Here is nature's search problem. Imagine a box that can pack a moderate sized television (27 cubic feet box - 3x3x3 feet ), filled with some liquid that is a little syrupy - it can't be water because water is not syrupy. Within that box, imagine a blob that that is one-eighth the size of a dice ( 0.125 cc - .5x.5x.5 centimeters cube. A dice is roughly 1 cc ). Now this little blob has grooves etched into its body - so its almost like a key. Now imagine a coiled tape almost 3 times the height of Empire State Building (yes, nature can fit a 4000 feet long coiled tape in a 3x3x3 feet box). Its a tape with grooves etched on its sides functioning like keyholes. The little blob can latch onto this tape wherever the grooves on the blob perfectly complement the grooves on the tape, like a key fitting a lock.

Nature's search problem is how to find the right "keyhole" match for the little blob on the 4000 feet coiled tape that is packed inside the television box. The little blob is randomly zipping in the syrupy medium inside the television box at approximately 30 feet/sec - this movement is driven by thermal fluctuations (think blobs zipping, not just moving around, in a lava lamp). At this speed it can go from one end of the box to the other in .1 seconds (100 milliseconds). Gravitational force on this little blob is negligible - viscous force from the syrupy liquid filling the box is a billion times stronger than gravity.
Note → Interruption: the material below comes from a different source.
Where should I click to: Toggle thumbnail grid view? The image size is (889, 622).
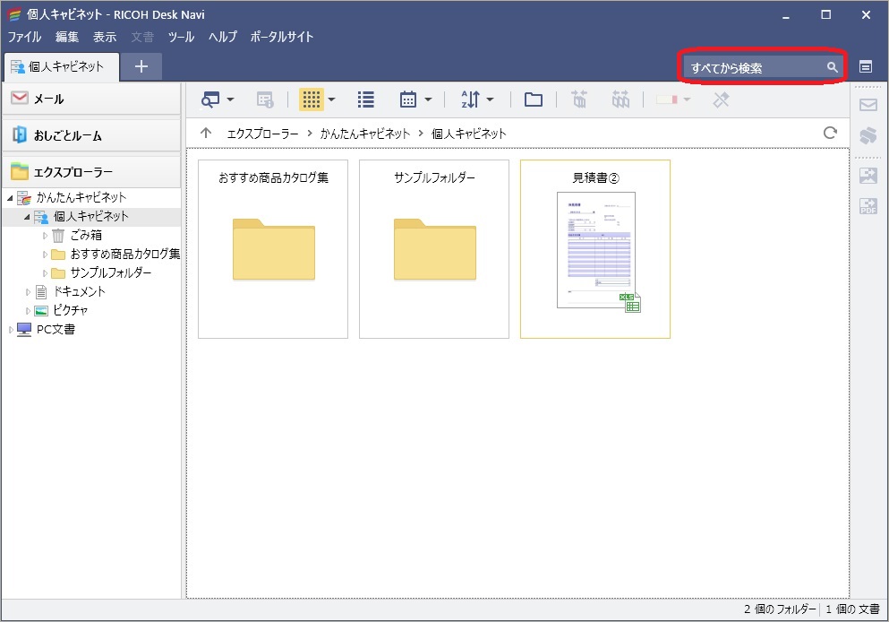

Nature can finish this search and find a right spot to dock the dice sized little blob on the 4000 feet tape, on average in 3-5 minutes. I skipped an important detail for effect. It cannot solve that for just one little blob, but if you have a certain amount of them, zipping around the box randomly, then it will complete a successful search and dock on one or more of them (assuming there are multiple matching key slots on the tape) on average in 3-5 minutes. Nature's search is not unlike a Google search, except nature has no index of documents like Google to quickly access a document! Search has to be done each time on the entire 4000 feet coiled tape.

The 3x3x3 feet box above is a single cell organism - a bacteria. The .5x.5x.5 cms little blob is a protein molecule. The 4000 feet long tape is a bacterial genome. All dimensions are magnified a million times to visualize the scope of the problem in "our world" dimensions.

A model was proposed in 1981 for how nature solved this search problem. This year, in June 2012, a paper published in Science confirmed key elements of the proposed model in a living single cell organism - a bacteria. It still remains to be seen if this search method is used in all living organisms, although proposed models claim it is, with some variations.

The search method is as follows. A little blob that is "randomly" zipping through the cell, with some probability comes across the tape and does a "loose docking" onto it, aided by an "on-board" loose docking machinery. It is a loose docking because it enables the blob to slide along the tape. So once it docks loosely, it slides for some length, driven again by thermal fluctuations, before it "randomly" disengages from the tape. But while it is sliding along the tape, it will test,"randomly" at some spots,if the grooves match. If there is a match, it docks tightly using an "on-board" tight docking machinery. The search is complete. If it disengages from the tape before finding a match, it may, with some probability, dock loosely again at some position on the coiled tape and perform the "slide and test" search again.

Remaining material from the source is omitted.